# [What needs to be done]
Repeat the listing word for word, but skip any pictures.

# [Supplied material]
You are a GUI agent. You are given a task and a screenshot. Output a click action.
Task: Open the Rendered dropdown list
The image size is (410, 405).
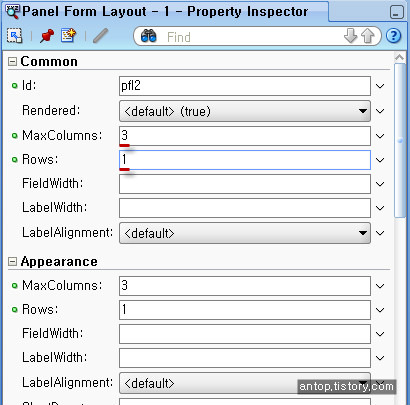(x=363, y=111)
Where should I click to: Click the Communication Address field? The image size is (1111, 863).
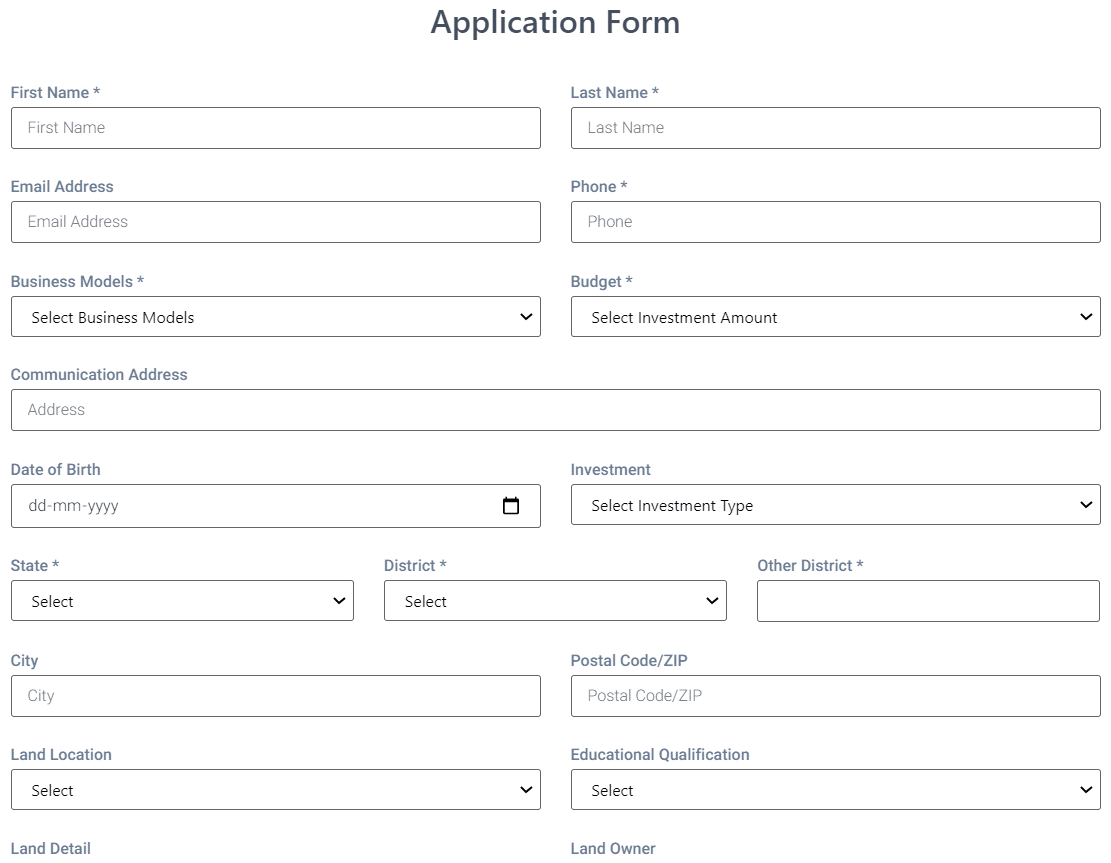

# [Response area]
You are a GUI agent. You are given a task and a screenshot. Output a click action.
Task: Open the Rendered dropdown list
The image size is (410, 405).
(x=363, y=111)
Where should I click to: Click the Communication Address field? The image size is (1111, 863).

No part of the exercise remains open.